No matter what method you use, you might not have easily-labeled clusters. However, for best results, make sure you preprocess your data as well as possible with stemming, stop word removal and tf-idf reweighting. I also second topic models, implementations of which are available in many languages. As far as NMF, http://en.wikipedia.org/wiki/Non-negative_matrix_factorization#Software
Thanks, for the comments. I am trying out LSI using Gensim Python library. @Jacob, I have done stemming, function word removal and binary weighting. Thanks!
I suggest you check out scikits.learn. It's python library with many tools specifically for text analysis and can do NMF and many other factoring and clustering methods. As far as I know, it does not include LDA (yet).

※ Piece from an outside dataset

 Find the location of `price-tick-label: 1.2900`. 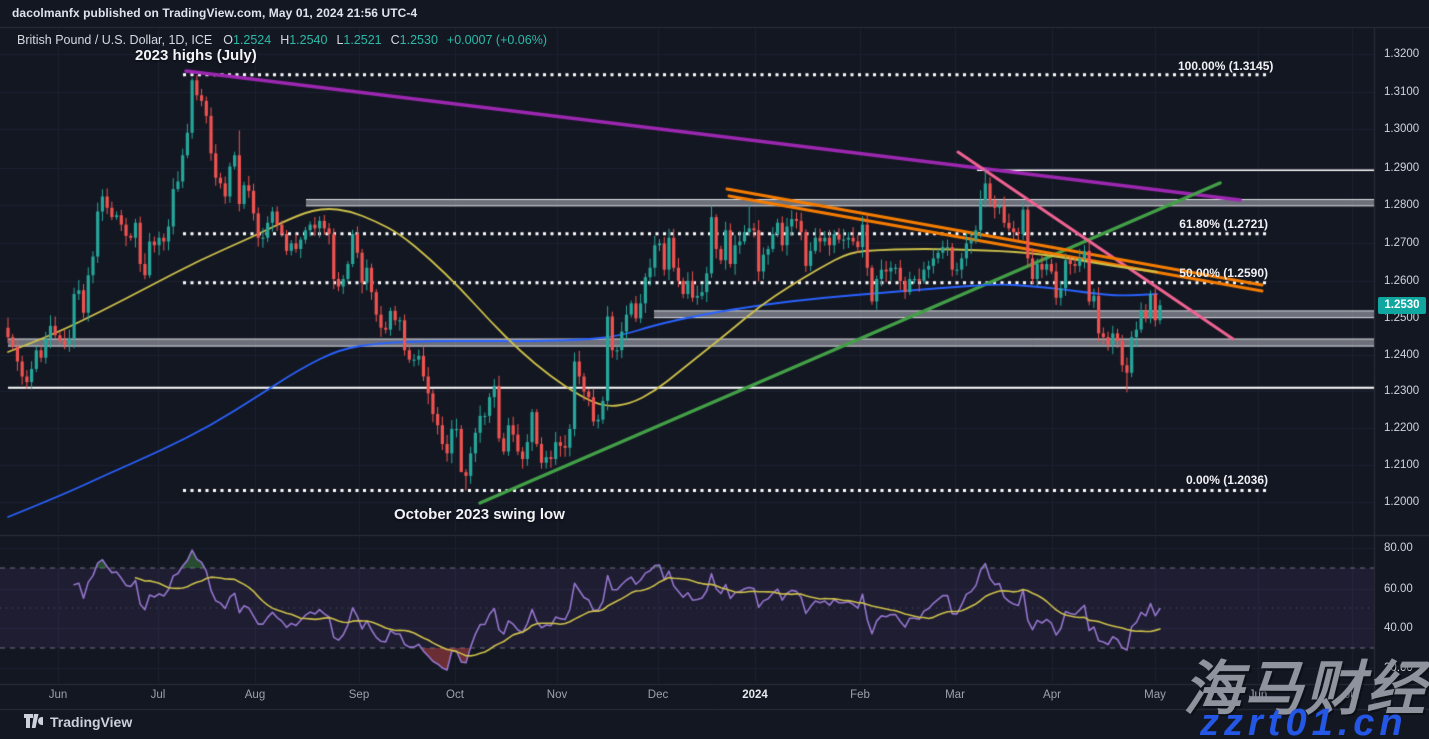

@Jacob: In my experience it's easier to label topic extracted from LDA or NMF (they seem to produce sparse additive components) than from KMeans (probably because of the hard assignment assumption that does not match the intuitive assumption of multiple soft topics assignment for text documents) or PCA (for which the dense representation with both positive and negative weights is hard to interpret).
@aseembehl as you have tried LSI with gensim you should also give the LDA implementation a try too and qualitatively compare the results in terms of easiness labeling of the extracted components.